While developing total immunity against emotional contagion is achieved by monks in Tibet, here are some things the rest of us can do to short-circuit its potentially disruptive effect on ourselves and others in our environment:
1. If you are a leader, consider that managing your moods is one of your chief responsibilities. You are a “walking mood inductor” and your subordinates are “receptors.”Your mood impacts how they feel, and, consequently, how they perform. Take a page from Charles M. Schwab who said: “I consider my ability to arouse enthusiasm among men the greatest asset I possess, and the way to develop the best that is in a man is by appreciation and encouragement.”
2. Set a positive mood in a meeting. Meetings can be cauldrons of emotion—the mood in the meeting can have an impact on what does or doesn’t get discussed, and on how it is discussed, and consequently, on what is accomplished. If you are a leader, you control the dimmer switch of performance. People are continually watching you for cues on which way the wind is blowing.
3. Create a Stop Doing List. I borrowed from Jim Collins’s Good to Great: Why Some Companies Make the Leap … and Others Don’t, a Stop Doing List is useful in minimizing stress that affects our mood. Those who built companies that went from ‘good to great’ displayed a remarkable discipline “to unplug all sorts of extraneous junk.”
4. Raise your awareness of your moods. Self-awareness precedes self-management. Researchers tell us that recognizing emotions and acknowledging their cause can be one way to avoid spreading emotional contagion. Stop yourself in your tracks and ask yourself: Am I being excessively negative or judgmental? Am I being impatient with others? Is my tone dismissive?
If, on some occasions, it is particularly difficult to snap out of a bad mood, just be upfront: “I am not in a good mood right now; can we meet this afternoon?” Most people appreciate the raw honesty of this statement. Going into self-imposed quarantine for an hour or two is not only a graceful thing to do, but it is also an emotionally-intelligent choice.
5. Eliminate your energy drainers. Are these among the offenders that may cause you stress: internalizing others’ criticism, fragmented boundaries, power struggles, unprotected personal time, useless networking, and continuous one-way favors? What can you do to address these and other drainers? What can you eliminate to make room for what energizes you and keeps you focused on what matters?

═══

» **Written task**: Summarize the text on emotional contagion in two sentences. The entries that come next are not needed for anything here.

» **Excerpted data**:
═══

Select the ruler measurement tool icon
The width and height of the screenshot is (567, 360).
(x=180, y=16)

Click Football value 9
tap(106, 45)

═══

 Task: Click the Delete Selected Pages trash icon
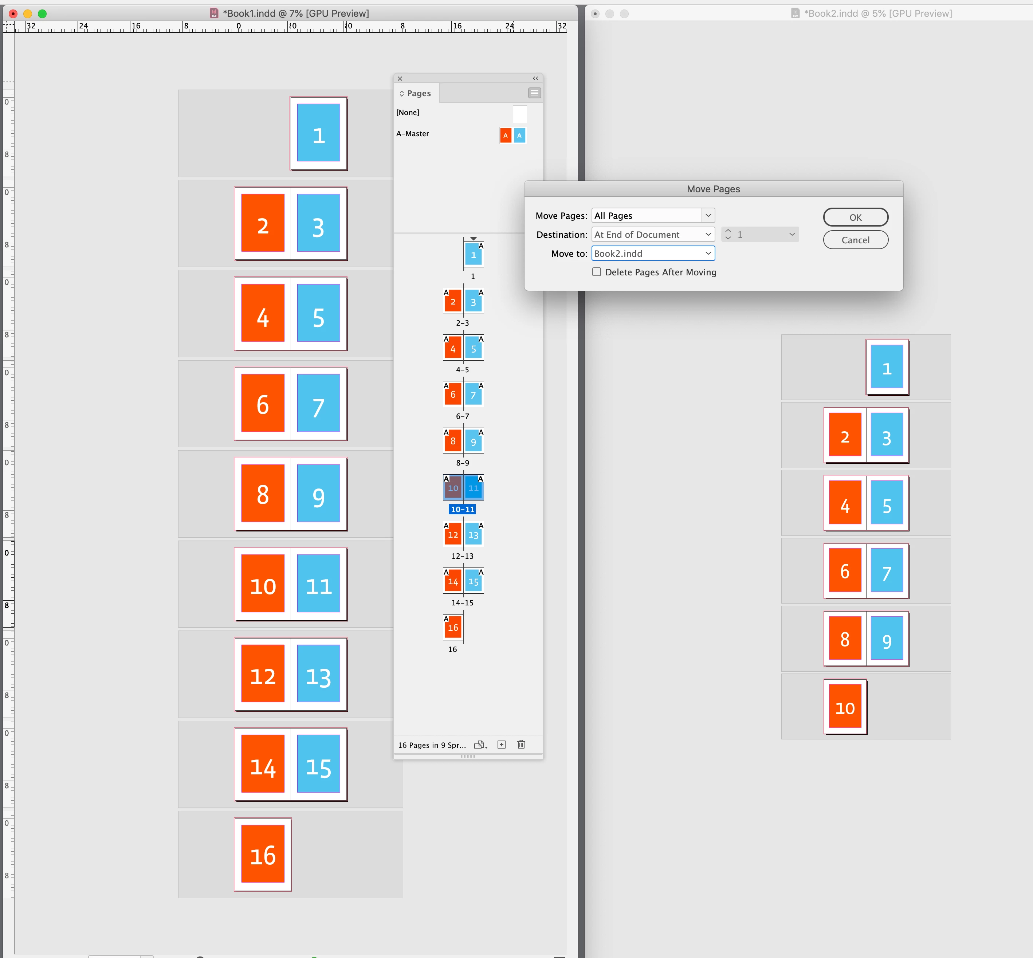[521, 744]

═══

» **Solution to this exercise**: The text lists steps people can take to short-circuit the disruptive effect of emotional contagion on themselves and others. Leaders should manage their moods and set a positive mood in meetings, and everyone can create a Stop Doing List, raise awareness of their moods, and eliminate energy drainers.